It begins in 1971 in an America being split apart by the Vietnam War. A small group of activists - eight men and women - the Citizens Commission to Investigate the FBI, inspired by Daniel Berrigan's rebellious Catholic peace movement, set out to use a more active, but nonviolent, method of civil disobedience to provide hard evidence once and for all that the government was operating outside the laws of the land.
The would-be burglars - nonpro's - were ordinary people leading lives of purpose: a professor of religion and former freedom rider; a day-care director; a physicist; a cab driver; an antiwar activist, a lock picker; a graduate student.
Betty Medsger's extraordinary book re-creates in detail how this group of unknowing thieves scouted out the low-security FBI building in a small town just west of Philadelphia, taking into consideration every possible factor.
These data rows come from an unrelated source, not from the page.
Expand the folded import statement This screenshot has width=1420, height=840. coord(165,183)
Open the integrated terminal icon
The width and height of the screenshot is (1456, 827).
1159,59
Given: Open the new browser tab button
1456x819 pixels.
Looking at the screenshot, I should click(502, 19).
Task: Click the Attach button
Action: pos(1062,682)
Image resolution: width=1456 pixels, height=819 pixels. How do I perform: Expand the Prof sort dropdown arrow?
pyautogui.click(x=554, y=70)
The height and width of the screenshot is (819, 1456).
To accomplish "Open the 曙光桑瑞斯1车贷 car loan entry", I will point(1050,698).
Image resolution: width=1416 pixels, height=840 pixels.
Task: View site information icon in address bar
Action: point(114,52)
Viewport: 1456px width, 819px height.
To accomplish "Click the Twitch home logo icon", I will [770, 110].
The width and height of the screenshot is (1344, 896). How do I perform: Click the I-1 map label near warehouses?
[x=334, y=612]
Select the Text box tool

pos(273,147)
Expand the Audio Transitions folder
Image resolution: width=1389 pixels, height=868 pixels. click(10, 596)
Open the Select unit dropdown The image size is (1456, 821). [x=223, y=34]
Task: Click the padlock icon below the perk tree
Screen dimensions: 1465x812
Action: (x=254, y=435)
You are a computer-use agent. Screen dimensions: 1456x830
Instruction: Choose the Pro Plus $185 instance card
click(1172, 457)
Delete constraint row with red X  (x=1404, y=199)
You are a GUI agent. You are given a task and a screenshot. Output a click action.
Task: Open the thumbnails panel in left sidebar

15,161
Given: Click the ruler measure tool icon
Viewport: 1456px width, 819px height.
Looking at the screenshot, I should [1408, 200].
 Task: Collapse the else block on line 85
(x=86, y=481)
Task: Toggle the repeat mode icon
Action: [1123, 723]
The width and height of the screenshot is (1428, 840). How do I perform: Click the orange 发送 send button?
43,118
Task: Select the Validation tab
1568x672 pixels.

At the heart of the heist - and the book - the contents of the FBI files revealing Hoover's "secret counterintelligence program" COINTELPRO, set up in 1956 to investigate and disrupt dissident political groups, a plan that would discredit, destabilize, and demoralize groups, many of them legal civil rights organizations and antiwar groups that Hoover found offensive - as well as black power groups, student activists, antidraft protestors, conscientious objectors.
The Burglary is an important and riveting book, a portrait of the potential power of non-violent resistance and the destructive power of excessive government secrecy and spying.
Critic Reviews:
"[I]mpeccably researched and elegantly presented.... The current debate in America over government surveillance of its citizenry has a long and controversial history. It didn't begin on 9/11, and it doesn't need technological wizardry to succeed. For those seeking a particularly egregious example of what can happen when secrecy gets out of hand, The Burglary is a natural place to begin." (The New York Times)
Members Reviews:
Important book for us all - despite its flaws
I was completely enthralled with the beginning half of this book - the author wove a good story and kept me entranced with true events about a disturbing time. I found myself suggesting this to many other "boomers" who might, like I, have protested the Vietnam War in the 60s, didn't know the clear response to people like us from the FBI and have been intrigued by the despotism of J. Edgar Hoover.
It is a good read but not all the way through. I got bogged down with the level of detail that Betty Medsger used and found that her story telling ability didn't continue through the second half of the book.